The researchers used a transparent, colorless, and one-directional solar concentrator that can easily and directly be applied to standard window glass. It’s made with a coating of “cholesteric liquid crystal,” a substance that has a unique ability to reflect wavelengths of light.

Then, the coating redirects sunlight toward photovoltaic cells on the edge of the windows.
“By engineering the structure of cholesteric liquid crystal films, we create a system that selectively diffracts circularly polarized light, guiding it into the glass waveguide at steep angles,” said Dr. Dewei Zhang, the co-first author on the study, in a statement.
“This allows up to 38.1% of incident green light energy to be collected at the edge.”
Some conventional “scattering-based” systems concentrate solar power by using large mirror surfaces to follow the daily movement of the sun.
This window coating, however, avoids the pitfalls of those systems, which include visual distortion, low efficiency, and poor scalability.
It maintains the clarity of a standard window — not a mirrored surface. The coating still lets in 64.2% of visible light through the window and maintains 91.3% color accuracy of a window without the coating applied.
Plus, it streamlines solar installation without the use of a clunky new solar module.

Experiments in the study showed that a typical 2-meter-wide window coated in the solar-capturing material could concentrate sunlight by 50 times. This, in turn, would reduce the number of photovoltaic cells required by up to 75%.
The result? Scalable and high-performance solar cells in infrastructure that already exists.
Scientists say the liquid crystal films can be scaled through roll-to-roll manufacturing, allowing them to be retrofitted onto existing windows.

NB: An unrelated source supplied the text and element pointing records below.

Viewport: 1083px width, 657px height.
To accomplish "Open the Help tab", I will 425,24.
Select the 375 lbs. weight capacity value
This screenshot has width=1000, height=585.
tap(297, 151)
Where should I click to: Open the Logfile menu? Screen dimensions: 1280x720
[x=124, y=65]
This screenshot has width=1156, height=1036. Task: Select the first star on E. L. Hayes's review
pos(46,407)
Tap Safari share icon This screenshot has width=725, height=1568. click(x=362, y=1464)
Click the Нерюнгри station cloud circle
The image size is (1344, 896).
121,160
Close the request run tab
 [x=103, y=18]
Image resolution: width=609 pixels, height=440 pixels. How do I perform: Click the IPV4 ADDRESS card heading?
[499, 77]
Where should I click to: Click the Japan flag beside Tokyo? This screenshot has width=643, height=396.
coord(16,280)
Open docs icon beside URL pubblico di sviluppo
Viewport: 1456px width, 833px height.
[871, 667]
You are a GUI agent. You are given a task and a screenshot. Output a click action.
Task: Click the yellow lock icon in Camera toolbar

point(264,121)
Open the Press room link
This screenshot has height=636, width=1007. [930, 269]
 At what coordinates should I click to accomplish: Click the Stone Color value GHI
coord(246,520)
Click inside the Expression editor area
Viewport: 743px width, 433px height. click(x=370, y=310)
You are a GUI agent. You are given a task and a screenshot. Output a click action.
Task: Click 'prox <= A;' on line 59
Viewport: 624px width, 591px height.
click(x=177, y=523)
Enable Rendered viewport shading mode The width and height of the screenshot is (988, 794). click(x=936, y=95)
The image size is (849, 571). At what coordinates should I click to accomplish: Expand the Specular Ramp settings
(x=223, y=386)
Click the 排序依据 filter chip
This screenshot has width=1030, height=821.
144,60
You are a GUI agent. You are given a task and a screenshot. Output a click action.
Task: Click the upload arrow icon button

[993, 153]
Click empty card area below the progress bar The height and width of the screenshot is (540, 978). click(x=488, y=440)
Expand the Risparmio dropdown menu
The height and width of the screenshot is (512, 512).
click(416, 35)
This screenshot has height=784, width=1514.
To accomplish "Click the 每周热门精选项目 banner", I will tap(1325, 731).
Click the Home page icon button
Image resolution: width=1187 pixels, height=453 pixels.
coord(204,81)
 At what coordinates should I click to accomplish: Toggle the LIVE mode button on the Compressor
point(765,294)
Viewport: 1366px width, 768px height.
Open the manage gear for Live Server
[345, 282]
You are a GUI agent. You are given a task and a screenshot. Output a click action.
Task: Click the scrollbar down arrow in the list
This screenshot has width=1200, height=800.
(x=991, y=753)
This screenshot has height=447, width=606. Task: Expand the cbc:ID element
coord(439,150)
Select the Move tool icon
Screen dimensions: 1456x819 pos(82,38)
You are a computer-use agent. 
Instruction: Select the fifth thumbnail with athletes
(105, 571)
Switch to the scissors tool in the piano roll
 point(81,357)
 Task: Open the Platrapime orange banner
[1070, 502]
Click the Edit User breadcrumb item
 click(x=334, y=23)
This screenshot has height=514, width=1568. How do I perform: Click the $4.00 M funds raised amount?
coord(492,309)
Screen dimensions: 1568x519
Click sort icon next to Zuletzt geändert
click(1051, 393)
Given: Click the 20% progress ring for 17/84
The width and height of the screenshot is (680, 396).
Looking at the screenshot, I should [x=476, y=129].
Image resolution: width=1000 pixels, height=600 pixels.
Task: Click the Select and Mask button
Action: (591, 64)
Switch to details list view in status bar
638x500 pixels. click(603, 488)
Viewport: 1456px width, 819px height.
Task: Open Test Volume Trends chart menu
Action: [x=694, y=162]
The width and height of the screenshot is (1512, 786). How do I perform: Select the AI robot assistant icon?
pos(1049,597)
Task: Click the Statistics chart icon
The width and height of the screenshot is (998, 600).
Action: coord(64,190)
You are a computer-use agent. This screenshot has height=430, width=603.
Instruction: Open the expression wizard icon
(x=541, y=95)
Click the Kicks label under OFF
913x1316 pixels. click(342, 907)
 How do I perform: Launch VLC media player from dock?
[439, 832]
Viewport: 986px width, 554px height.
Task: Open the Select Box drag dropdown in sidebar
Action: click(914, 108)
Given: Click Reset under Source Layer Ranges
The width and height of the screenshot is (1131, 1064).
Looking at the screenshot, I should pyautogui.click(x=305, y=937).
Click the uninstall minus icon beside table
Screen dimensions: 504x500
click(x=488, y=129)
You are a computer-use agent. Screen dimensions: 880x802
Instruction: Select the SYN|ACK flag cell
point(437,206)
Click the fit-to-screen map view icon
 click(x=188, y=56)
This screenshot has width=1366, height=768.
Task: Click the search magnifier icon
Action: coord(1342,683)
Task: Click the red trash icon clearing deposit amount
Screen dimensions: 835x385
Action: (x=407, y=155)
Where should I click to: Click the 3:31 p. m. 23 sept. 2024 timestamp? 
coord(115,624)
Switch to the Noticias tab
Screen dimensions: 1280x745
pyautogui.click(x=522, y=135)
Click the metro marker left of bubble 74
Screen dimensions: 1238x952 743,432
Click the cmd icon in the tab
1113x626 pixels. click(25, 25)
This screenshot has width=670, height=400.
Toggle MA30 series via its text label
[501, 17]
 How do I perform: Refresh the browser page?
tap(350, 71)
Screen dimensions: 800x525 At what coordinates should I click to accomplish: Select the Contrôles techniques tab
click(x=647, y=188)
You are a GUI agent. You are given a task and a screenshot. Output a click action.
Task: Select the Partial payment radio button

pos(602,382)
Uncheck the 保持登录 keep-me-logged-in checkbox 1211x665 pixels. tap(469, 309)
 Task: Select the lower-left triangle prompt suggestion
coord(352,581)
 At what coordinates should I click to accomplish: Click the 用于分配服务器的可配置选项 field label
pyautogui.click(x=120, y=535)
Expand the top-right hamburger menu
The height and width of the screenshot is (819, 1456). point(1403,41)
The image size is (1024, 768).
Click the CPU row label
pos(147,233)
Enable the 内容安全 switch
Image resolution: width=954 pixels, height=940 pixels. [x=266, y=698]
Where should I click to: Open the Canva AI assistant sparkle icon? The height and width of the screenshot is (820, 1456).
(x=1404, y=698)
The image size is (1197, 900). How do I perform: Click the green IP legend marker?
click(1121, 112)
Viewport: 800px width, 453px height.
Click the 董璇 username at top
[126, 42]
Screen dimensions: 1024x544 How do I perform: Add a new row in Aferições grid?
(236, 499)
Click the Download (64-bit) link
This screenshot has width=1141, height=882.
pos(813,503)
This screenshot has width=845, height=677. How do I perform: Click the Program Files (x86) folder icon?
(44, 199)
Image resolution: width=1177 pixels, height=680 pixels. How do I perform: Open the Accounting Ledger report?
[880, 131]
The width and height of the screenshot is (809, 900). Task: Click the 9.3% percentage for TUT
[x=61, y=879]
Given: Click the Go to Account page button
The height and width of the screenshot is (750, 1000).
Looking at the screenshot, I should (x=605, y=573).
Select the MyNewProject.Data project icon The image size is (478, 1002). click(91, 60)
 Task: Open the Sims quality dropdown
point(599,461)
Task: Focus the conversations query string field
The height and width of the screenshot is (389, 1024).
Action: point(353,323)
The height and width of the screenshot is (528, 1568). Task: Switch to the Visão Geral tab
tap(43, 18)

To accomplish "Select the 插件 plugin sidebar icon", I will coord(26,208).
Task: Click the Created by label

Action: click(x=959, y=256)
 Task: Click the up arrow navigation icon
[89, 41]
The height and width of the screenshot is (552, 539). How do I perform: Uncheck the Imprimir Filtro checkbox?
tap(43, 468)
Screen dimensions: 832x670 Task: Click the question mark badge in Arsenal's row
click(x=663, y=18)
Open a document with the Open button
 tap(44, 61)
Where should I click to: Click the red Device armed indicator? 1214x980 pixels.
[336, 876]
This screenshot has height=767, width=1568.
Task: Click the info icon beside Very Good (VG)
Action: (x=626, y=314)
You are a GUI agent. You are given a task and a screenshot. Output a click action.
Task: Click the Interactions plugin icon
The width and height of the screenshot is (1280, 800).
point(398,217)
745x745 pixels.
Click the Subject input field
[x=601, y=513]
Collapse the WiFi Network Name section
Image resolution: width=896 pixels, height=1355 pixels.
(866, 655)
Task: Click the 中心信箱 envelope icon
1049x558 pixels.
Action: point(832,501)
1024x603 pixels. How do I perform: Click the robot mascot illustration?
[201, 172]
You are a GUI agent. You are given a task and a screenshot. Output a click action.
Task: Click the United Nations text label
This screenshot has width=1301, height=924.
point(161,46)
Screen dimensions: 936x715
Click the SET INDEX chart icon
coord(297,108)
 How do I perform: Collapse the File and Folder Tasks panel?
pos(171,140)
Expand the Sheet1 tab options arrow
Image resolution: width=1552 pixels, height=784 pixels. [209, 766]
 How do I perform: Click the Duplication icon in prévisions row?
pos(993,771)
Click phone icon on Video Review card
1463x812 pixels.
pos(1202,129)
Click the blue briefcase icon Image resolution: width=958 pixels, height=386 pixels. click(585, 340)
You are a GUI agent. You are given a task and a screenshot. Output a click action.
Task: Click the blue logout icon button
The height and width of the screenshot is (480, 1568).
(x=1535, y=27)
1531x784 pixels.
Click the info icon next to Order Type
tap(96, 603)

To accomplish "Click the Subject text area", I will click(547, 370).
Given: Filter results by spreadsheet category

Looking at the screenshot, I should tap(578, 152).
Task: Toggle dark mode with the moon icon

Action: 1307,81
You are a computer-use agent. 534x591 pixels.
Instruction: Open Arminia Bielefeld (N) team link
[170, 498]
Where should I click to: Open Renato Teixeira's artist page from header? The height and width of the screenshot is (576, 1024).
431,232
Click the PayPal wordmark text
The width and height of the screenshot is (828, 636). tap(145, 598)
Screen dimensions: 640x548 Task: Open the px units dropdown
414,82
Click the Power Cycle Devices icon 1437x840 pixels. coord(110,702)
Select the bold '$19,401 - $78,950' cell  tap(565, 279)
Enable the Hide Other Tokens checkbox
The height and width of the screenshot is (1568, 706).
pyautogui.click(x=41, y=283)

They also found that the design remains stable under long-term exposure, making this a feasible and lasting upgrade.
As the researchers continue to bring their invention to life, their future work will focus on enhancing the film’s efficiency, controlling how to guide the sunlight, and adapting the technology for greenhouses and transparent solar displays.
The ultimate goal is to turn passive glass into energy-generation surfaces across the globe.
“The CUSC design is a step forward in integrating solar technology into the built environment without sacrificing aesthetics,” Professor Wei Hu said in a statement.
“It represents a practical and scalable strategy for carbon reduction and energy self-sufficiency.”